McCoy still regularly enjoys new adventures in Big Finish Doctor Who. Because he is a darling and an entertainer at heart, McCoy is also notorious for having returned to the role often in less-than-legal circumstances, such as the Wilderness Years BBV Productions audio series about "The Professor & Ace" (as part of which Robert Shearman, later to write "Dalek" for the revived series, got his first crack of the whip at the Doctor), the fanfilm Gene Genius, or, as recently as 2019, Doctor Who: The Movie.

In 2022, he briefly reprised his role as the Seventh Doctor onscreen for the BBC Centenary Special "The Power of the Doctor".

Has the dubious distinction of being the shortest actor to play the Doctor at 5'6", a record he now shares with fellow 5'6" Jodie Whittaker.

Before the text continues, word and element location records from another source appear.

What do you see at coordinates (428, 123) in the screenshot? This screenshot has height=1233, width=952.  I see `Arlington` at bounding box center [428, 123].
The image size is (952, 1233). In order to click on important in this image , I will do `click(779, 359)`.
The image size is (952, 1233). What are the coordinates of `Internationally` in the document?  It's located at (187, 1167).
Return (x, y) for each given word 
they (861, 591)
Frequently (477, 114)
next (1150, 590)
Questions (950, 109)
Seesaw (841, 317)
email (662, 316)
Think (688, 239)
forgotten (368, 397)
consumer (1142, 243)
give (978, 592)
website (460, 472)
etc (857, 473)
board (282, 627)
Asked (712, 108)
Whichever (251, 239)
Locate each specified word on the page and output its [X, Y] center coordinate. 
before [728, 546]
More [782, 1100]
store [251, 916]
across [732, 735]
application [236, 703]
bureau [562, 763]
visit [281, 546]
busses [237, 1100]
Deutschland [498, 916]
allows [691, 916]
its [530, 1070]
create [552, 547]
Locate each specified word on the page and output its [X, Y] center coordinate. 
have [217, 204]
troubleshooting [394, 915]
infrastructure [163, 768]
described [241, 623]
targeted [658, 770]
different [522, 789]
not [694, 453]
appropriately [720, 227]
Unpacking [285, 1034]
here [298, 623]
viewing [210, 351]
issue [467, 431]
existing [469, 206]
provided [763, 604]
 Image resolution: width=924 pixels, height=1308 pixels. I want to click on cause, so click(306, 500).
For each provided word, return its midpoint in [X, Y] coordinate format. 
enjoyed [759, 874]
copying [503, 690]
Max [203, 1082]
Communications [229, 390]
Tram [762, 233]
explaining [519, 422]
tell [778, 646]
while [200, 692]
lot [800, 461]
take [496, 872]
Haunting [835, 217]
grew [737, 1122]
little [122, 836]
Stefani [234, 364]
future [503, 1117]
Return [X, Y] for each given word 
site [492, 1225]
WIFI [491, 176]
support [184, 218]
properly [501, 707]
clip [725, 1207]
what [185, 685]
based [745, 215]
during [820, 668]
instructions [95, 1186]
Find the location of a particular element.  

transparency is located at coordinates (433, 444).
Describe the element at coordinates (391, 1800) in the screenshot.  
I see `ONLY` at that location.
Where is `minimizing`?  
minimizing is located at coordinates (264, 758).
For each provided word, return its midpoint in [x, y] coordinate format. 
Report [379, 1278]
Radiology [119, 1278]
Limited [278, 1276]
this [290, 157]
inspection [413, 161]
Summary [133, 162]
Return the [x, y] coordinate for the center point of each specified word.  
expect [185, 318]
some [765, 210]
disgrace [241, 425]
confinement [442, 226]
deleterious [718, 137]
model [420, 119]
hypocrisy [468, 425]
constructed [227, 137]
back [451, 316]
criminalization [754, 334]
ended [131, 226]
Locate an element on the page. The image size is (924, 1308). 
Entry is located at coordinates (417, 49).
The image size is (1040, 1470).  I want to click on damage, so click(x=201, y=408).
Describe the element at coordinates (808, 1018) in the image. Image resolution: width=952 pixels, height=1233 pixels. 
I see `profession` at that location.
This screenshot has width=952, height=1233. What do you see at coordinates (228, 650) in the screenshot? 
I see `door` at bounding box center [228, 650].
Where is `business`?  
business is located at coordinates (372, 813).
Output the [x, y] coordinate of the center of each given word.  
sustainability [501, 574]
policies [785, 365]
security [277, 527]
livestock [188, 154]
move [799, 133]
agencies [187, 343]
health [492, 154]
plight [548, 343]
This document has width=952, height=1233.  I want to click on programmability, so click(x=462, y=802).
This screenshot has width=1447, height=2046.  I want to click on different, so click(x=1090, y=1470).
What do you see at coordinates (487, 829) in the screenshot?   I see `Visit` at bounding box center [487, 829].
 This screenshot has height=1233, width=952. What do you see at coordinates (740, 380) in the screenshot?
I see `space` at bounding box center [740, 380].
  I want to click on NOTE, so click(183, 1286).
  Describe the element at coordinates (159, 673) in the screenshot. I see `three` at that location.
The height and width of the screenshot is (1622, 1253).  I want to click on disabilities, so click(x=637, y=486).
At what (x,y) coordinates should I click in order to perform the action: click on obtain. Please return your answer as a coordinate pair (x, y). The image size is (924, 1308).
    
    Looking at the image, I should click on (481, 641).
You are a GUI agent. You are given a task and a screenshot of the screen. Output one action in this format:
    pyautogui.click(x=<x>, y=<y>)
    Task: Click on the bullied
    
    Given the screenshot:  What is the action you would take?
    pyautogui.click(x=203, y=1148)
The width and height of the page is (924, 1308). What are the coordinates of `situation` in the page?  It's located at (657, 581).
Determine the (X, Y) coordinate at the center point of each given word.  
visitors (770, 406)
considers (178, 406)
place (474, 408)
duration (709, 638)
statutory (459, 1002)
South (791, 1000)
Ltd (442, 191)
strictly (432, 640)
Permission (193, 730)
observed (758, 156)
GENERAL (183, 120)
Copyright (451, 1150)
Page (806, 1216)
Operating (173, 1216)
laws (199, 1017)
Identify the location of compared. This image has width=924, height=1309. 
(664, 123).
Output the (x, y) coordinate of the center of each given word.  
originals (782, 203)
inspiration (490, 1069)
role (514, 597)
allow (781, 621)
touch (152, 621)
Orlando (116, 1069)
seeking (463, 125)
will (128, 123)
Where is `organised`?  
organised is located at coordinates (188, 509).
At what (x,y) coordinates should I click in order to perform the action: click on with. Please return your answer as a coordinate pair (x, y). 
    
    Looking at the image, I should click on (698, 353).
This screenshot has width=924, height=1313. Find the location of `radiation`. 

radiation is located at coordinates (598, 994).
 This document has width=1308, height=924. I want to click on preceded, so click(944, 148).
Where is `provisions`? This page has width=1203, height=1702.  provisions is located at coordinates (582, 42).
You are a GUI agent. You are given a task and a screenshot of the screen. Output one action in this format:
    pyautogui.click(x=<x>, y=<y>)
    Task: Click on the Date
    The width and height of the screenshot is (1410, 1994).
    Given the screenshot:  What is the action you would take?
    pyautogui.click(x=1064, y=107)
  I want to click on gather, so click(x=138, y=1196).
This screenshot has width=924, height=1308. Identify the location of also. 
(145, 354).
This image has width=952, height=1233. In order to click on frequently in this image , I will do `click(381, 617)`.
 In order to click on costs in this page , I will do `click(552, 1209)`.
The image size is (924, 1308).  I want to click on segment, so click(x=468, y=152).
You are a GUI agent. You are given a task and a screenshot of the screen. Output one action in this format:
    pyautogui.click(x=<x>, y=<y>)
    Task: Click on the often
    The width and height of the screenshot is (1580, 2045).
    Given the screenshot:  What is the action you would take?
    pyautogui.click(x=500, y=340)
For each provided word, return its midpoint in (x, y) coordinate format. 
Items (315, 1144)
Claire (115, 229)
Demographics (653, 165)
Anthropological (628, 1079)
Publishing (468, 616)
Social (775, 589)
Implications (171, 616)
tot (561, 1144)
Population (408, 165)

Other works featuring McCoy include 1985 miniseries The Last Place on Earth, in which he played a member of Robert Scott's doomed South Pole expedition. He tried out for the role of Bilbo Baggins in Peter Jackson's The Lord of the Rings. While that role went to Ian Holm, Sylvester McCoy would later get cast as Radagast the Brown Wizard in The Hobbit film trilogy. In 2017 he made a quite surprising break from his typical family-friendly roles as "The Old Man of Hoy" in Sense8, an extremely paranoid Sensate whose first line is "Holy shit!"


Selected filmography:


Tropes associated with this actor's roles include:

  • Cool Old Guy: And HOW. Playing the Doctor and Radagast, and attracting 90% youngsters to his panels (whereas a small portion of their audience were the people who grew up with him)? Major cool points there.
  • Darker and Edgier: Although Colin Baker was trumpeted as a return to the show's darker roots, the New Adventures are about as 'adult' as Doctor Who is ever going to get; experimenting with Cyberpunk, Cosmic Horrors and (gasp!) sex and swearing. The 7th Doctor himself is quite menacing in cold print, and though he's on the side of the angels, there is a clear divide separating the nigh-omnipotent Time Lord from human beings. These themes would be revisited in the David Tennant era. Although less extreme than the New Adventures, the last two of his three TV seasons had introduced the characterisation of his Doctor as a sometimes-ruthless Chessmaster, and were considerably darker than his very comedic first season.
  • Large Ham: Just watch him perform one of the Eleventh Doctor's speeches. He manages to out-ham Matt Smith by several light years. Not many people - if any - can manage this, given that Matt Smith is a literal child in the body of an adult who's eaten too much sugar.
  • Those Two Guys: With Ian McKellen. They first appeared together as the Fool and King Lear in the RSC's 2008 production of King Lear, and later in The Hobbit movies, where Sylvester played Radagast to Ian's Gandalf. A joke in The Five(ish) Doctors Reboot revolves around McKellen first having no idea who McCoy is, and then, when he remembers, he states that shooting an upcoming scene without him might actually be an improvement.
  • Trrrilling Rrrs: One of his trademarks. Big Finish, of course, frequently uses it in Big Finish Doctor Who. Just try listening to stories like "Red", sorry, "Rrrrrrred!"
  • Vaudeville: McCoy came to prominence with the Ken Campbell Roadshow, which resurrected classic music-hall and variety acts and tropes (sometimes with a post-modern twist). He put his talents at stage magic and proper clowning to good use in Doctor Who, where he's forever throwing in little bits to make a more interesting visual or a little joke, as Patrick Troughton used to do.
  • What Could Have Been: He was the second choice for Bilbo Baggins in Peter Jackson's The Lord of the Rings trilogy. The role, instead, would go to Sir Ian Holm.